++++ PASSAGE FOR REVIEW

The headline and the article are completely at odds. SpaceX doesn't appear to have asked for any kind of exemption according to the article. The law was written already exempting any company with fewer than 20k customers within the state. All SpaceX did was report the number of in-state customers they have.

Ignore the headline, then utter the magic incantation "fuck you pcmag for trying to manipulate me for clicks".


Forcing an unreasonable price for all broadband providers is an excellent way to prevent any from operating in the area. It seems like people learn this lesson over and over — a market is an efficient way to do demand/price discovery.


Except that falls apart with services like this. "the market" can't create competition. You aren't going to get competing sewer lines, electrical wires etc running down every single street in an area

Companies will (and have done for decades now) carve up neighborhoods and slowly raise prices as far as they can get away with until they get smacked by regulation (if at all)

Comcast alone is living proof of this


Then Starlink doesn't have to participate.

The market is flawed - hence the NYS government is trying to fix the issue that ISPs don't provide a minimum service at a low cost.

NYS is attempting to fix the issues with the market. Companies that don't love their rules can just participate in the regular market. Its pretty simple.


Sounds like they can participate as long as they stay limited to 20,000 users in NY State


This is just a subsidy from normal rate payers to the low income payers. We already have a mechanism for that, it's called income tax.

++++++++

*EXPLORE THE MATERIAL:*
(1) According to the discussion of New York's broadband law, which companies does the law already exempt?
(2) In the records, rename "GUI agent" to "desktop agent" in the part that opens with the line containing "You are a GUI" and closes with the line containing "Image resolution: width=808", leaving everything else unchanged, and return only that part.
The records have no connection to the discussion of New York's broadband law.

++++ STUDY MATERIAL

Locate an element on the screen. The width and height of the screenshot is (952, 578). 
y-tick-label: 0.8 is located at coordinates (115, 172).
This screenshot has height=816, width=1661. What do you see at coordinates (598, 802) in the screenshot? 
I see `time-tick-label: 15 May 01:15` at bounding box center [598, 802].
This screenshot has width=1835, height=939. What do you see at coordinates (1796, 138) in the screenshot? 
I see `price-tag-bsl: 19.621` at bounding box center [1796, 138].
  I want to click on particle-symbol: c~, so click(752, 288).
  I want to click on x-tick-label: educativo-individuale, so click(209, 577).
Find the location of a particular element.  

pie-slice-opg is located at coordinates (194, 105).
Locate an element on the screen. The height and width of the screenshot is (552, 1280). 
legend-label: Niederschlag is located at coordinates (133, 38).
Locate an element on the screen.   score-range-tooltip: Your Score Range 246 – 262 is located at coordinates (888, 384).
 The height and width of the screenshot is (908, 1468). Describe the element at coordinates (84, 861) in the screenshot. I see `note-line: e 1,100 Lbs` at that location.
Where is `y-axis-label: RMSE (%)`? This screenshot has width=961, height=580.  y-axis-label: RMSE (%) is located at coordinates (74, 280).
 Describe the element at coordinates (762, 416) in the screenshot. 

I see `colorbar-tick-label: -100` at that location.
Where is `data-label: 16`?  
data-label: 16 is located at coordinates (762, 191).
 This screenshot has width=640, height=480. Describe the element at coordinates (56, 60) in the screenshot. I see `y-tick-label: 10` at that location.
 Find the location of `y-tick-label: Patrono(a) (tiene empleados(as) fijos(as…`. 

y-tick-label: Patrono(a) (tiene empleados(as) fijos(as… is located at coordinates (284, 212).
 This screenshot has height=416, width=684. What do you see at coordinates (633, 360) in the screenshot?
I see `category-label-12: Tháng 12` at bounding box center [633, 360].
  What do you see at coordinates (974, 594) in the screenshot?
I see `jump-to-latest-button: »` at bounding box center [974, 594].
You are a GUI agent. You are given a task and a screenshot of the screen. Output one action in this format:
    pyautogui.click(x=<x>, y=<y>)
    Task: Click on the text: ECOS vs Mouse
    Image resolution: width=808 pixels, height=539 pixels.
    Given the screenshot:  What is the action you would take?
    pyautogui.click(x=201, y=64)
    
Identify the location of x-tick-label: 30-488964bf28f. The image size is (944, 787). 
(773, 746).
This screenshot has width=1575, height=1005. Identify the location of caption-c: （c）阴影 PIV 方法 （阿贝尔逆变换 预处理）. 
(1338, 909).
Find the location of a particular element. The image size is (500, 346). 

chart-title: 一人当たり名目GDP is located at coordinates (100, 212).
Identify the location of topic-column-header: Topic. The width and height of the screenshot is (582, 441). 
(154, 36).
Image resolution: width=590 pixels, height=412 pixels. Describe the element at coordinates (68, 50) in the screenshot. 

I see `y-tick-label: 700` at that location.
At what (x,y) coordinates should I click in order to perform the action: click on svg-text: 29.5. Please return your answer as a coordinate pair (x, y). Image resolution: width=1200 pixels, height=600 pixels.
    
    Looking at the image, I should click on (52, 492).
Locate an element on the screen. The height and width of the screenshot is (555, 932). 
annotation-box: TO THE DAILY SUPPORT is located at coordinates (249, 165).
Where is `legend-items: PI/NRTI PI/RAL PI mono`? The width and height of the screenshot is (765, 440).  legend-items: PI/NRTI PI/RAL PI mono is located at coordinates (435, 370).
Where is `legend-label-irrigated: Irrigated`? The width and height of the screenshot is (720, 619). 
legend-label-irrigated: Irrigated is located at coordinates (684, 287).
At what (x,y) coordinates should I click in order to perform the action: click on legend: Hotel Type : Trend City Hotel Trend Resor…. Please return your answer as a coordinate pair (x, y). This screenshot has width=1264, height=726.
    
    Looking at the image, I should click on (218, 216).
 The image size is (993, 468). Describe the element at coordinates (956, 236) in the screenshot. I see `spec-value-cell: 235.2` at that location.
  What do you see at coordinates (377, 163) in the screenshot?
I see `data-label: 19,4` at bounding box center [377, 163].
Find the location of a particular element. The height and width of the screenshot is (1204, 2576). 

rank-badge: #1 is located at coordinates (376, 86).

++++++++

*RESPONSES PER TASK:*
(1) Any company with fewer than 20,000 customers within the state.

(2)
You are a desktop agent. You are given a task and a screenshot of the screen. Output one action in this format:
    pyautogui.click(x=<x>, y=<y>)
    Task: Click on the text: ECOS vs Mouse
    Image resolution: width=808 pixels, height=539 pixels.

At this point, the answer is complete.